M Zanic, PO Widlund, AA Hyman and J Howard (2013) Synergy between XMAP215 and EB1 increases microtubule growth rates to physiological levels.
Nat Cell Biol  DOI: 10.1038/ncb2744
PMID: 23666085

This article provides clear insight into how microtubule polymerization rates are achieved in vivo. Rates from assays of in vitro microtubule polymerization are typically slow. Here, the authors achieve in vitro rates of up to 20 μm .min¯¹, which is around the highest that is seen in live cells. The key seems to be an allosteric interaction between the microtubule polymerase XMAP215 and the plus-end binding protein EB1. It is interesting to see that this interaction is not a conventional EB1-directed plus-end binding event but is, in fact, allosteric with the combination of EB1 and XMAP215 promoting polymerization. Using mathematical modelling, the authors also suggest that this synergistic step is in the final addition of the tubulin dimer to the existing lattice, an isomerization step where a loosely bound dimer becomes tightly bound.

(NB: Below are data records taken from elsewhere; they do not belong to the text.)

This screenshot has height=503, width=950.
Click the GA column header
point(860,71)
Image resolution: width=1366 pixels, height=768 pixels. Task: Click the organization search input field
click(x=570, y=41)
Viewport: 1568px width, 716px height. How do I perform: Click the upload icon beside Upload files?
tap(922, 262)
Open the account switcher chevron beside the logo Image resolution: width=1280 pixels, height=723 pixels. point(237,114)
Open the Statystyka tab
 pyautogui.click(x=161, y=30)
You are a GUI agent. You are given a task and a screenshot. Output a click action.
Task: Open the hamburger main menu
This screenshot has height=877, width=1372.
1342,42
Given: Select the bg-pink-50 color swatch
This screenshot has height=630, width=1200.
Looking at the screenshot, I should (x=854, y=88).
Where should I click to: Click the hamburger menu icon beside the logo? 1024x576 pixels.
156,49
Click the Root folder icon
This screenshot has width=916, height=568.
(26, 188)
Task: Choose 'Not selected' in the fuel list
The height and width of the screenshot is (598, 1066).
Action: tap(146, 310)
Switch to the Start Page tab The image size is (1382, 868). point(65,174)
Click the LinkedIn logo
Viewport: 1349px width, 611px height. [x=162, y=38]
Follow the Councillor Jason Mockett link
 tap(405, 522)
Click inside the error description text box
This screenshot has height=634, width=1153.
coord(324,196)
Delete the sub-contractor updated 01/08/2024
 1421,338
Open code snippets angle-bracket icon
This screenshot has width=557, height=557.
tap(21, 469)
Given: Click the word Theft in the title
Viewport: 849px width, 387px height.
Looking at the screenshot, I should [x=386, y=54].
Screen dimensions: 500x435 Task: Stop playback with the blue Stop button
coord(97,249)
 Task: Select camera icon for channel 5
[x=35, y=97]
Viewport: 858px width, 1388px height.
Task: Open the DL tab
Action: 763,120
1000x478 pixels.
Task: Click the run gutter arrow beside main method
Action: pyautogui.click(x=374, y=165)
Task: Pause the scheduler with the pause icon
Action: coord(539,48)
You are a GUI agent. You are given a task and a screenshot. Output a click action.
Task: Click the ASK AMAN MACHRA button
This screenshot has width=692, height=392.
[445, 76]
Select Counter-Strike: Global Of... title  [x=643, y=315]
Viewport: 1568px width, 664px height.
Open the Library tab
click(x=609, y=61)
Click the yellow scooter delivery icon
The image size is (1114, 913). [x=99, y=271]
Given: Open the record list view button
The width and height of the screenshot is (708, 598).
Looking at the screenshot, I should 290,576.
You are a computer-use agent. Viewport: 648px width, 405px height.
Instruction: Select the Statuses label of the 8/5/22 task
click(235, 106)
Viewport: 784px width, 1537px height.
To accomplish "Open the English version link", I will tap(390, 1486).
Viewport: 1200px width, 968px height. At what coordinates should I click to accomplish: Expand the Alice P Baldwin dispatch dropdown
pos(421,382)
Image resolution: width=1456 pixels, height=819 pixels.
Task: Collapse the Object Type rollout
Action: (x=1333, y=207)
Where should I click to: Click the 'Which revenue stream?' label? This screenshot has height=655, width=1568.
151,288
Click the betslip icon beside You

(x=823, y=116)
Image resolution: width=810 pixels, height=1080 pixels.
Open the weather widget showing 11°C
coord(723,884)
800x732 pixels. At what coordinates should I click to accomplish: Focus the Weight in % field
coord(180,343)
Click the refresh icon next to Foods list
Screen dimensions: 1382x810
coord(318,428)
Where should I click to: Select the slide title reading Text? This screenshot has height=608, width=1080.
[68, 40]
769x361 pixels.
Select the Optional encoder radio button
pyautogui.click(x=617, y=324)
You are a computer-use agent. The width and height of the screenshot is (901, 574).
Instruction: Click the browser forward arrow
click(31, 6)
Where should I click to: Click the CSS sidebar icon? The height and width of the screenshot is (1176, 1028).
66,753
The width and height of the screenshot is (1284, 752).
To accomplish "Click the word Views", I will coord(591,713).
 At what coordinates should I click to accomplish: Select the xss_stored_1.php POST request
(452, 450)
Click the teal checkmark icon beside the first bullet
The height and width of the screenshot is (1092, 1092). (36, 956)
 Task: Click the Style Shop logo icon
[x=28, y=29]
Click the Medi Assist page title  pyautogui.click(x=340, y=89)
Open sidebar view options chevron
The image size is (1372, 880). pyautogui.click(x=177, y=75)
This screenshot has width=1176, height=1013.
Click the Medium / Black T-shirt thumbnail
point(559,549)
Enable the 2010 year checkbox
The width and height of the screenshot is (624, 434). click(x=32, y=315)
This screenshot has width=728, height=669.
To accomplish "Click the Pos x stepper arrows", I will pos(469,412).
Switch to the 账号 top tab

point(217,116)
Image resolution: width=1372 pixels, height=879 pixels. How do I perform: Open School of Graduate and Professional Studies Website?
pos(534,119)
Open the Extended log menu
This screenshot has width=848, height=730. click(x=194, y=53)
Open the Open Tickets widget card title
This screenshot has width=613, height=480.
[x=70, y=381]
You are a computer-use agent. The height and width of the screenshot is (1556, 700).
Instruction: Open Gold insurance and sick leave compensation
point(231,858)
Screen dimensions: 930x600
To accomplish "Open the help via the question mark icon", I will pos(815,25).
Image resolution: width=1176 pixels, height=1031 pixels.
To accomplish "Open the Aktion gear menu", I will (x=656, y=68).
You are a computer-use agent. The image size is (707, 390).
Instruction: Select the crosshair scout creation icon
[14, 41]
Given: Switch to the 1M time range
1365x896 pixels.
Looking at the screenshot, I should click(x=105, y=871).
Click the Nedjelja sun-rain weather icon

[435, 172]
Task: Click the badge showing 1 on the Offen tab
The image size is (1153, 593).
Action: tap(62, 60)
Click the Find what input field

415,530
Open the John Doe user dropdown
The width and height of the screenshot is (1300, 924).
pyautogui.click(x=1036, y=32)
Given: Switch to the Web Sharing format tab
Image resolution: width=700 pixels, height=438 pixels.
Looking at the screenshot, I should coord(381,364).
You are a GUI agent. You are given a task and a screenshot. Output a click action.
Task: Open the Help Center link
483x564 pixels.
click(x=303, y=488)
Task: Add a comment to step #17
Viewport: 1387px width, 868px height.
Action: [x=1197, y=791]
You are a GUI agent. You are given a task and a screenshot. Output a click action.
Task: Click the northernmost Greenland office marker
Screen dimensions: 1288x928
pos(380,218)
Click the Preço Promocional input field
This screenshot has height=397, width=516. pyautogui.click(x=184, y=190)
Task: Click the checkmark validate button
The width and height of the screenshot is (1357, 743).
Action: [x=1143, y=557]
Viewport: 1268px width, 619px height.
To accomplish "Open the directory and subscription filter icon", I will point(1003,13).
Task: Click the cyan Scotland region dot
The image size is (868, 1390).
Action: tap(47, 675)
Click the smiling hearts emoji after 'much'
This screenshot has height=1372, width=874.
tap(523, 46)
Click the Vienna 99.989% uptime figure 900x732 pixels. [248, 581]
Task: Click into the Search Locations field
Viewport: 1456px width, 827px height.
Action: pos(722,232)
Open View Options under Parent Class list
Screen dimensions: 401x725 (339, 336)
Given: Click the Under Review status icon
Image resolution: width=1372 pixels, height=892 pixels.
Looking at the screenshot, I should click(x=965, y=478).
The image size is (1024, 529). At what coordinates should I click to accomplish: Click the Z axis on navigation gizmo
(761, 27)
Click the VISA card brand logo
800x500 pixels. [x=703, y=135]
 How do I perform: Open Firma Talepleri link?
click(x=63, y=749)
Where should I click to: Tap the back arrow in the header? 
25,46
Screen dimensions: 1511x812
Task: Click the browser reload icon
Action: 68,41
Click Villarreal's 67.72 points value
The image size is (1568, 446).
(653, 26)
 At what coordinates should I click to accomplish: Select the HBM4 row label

This work also contrasts with other work reconstituting the Drosophila microtubule polymerization machinery which implicated another protein, Sentin, in this process of rapid microtubule polymerization {1}. The data presented in this paper do not support a role for Sentin in the vertebrate system described here. The definition of the minimal components needed for rapid microtubule growth now provides the opportunity to integrate other components of the regulatory network controlling microtubule dynamics to provide a complete picture of the control of this process.

References:
{1} Reconstitution of dynamic microtubules with Drosophila XMAP215, EB1, and Sentin.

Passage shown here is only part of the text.